# What you should do
While you copy the lines below, skip the pictures and keep the rest exact.

# Material to process
☆ ☆ ☆

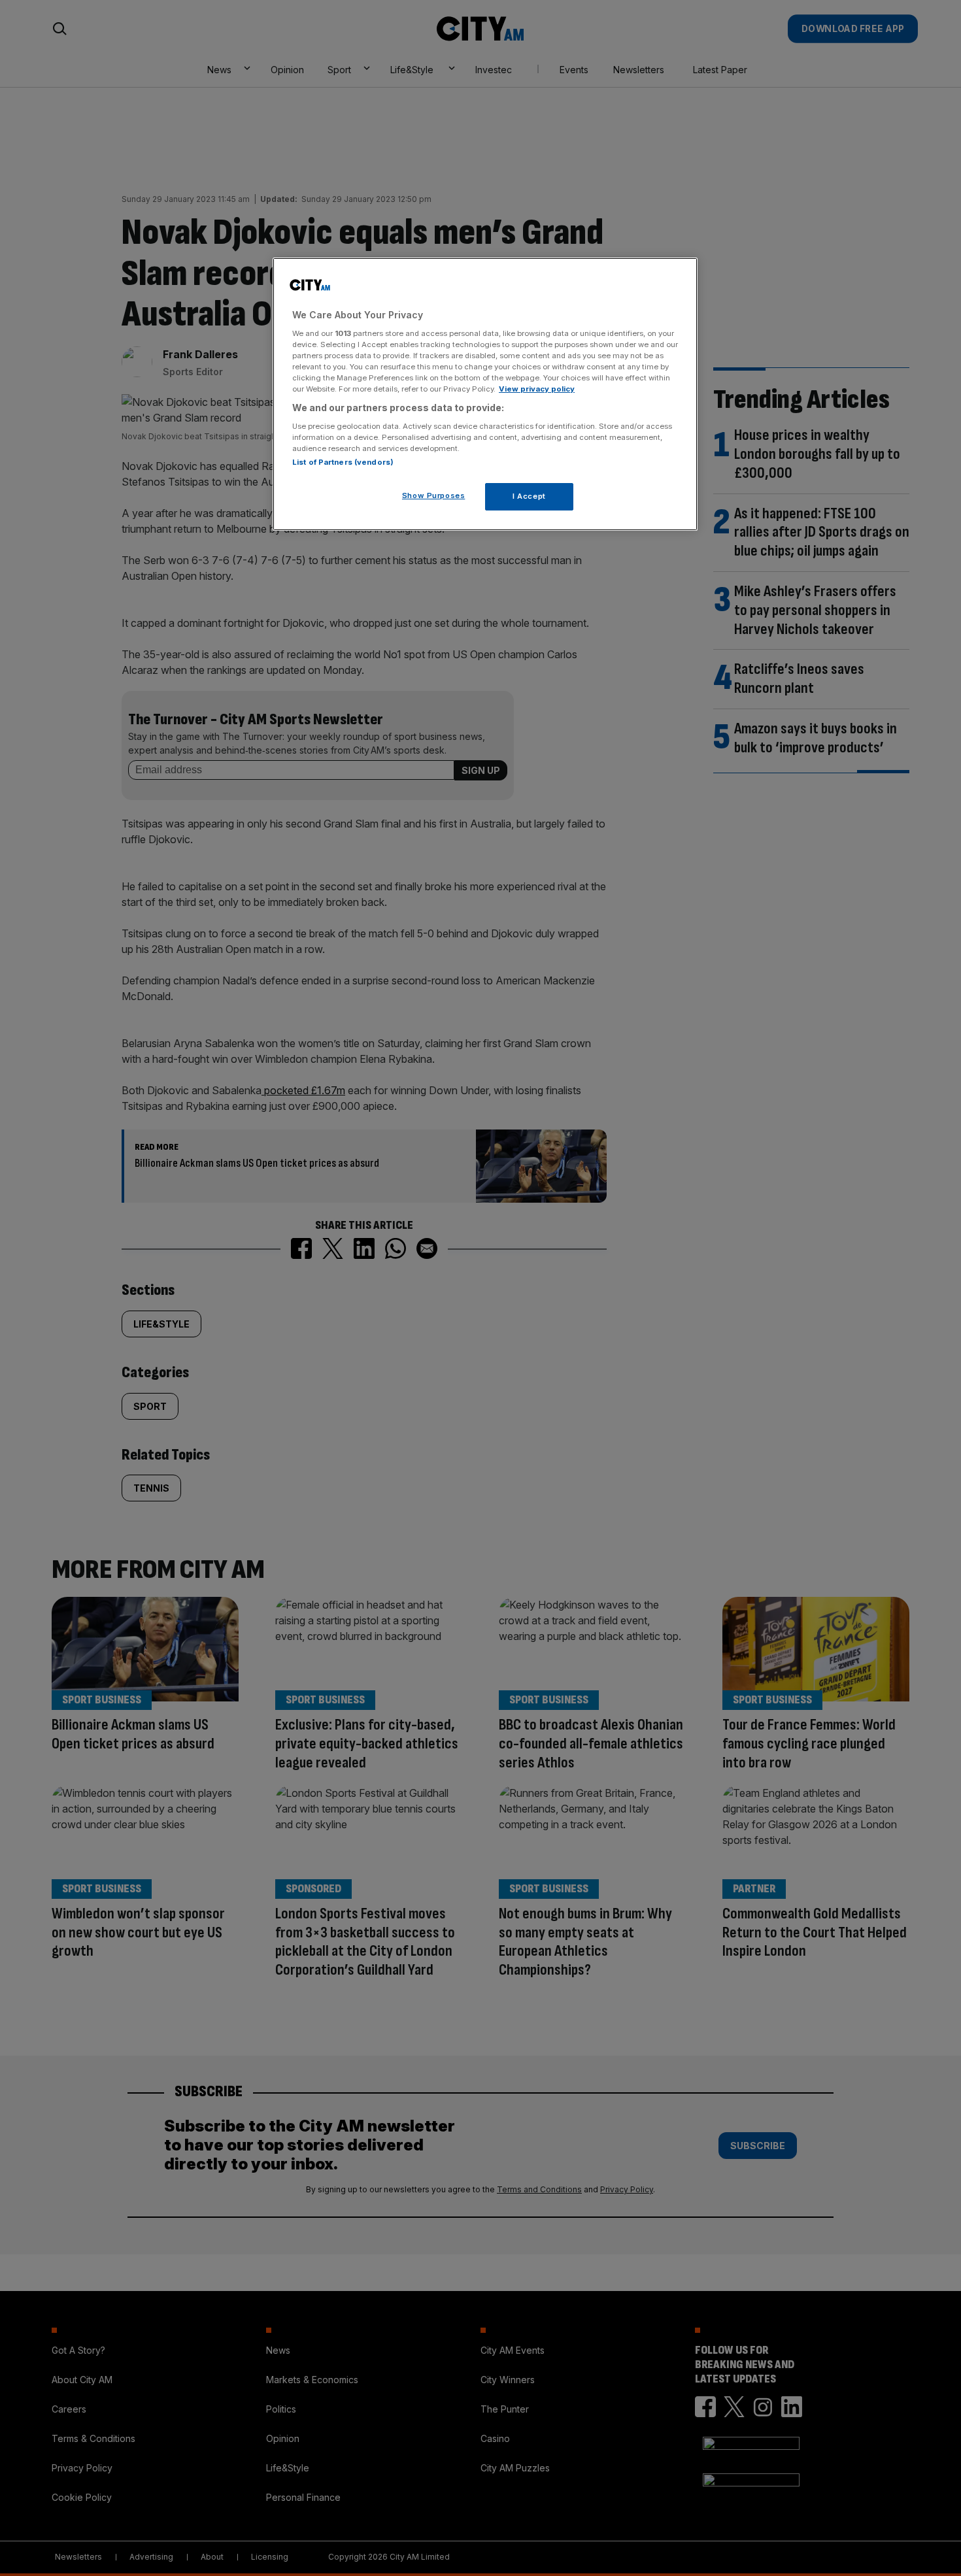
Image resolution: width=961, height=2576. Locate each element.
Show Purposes (433, 495)
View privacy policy (537, 388)
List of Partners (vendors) (343, 462)
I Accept (529, 496)
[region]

☆ ☆ ☆

# Exercise response
Image resolution: width=961, height=2576. Locate each element.
Show Purposes (433, 495)
View privacy policy (537, 388)
List of Partners (vendors) (343, 462)
I Accept (529, 496)
[region]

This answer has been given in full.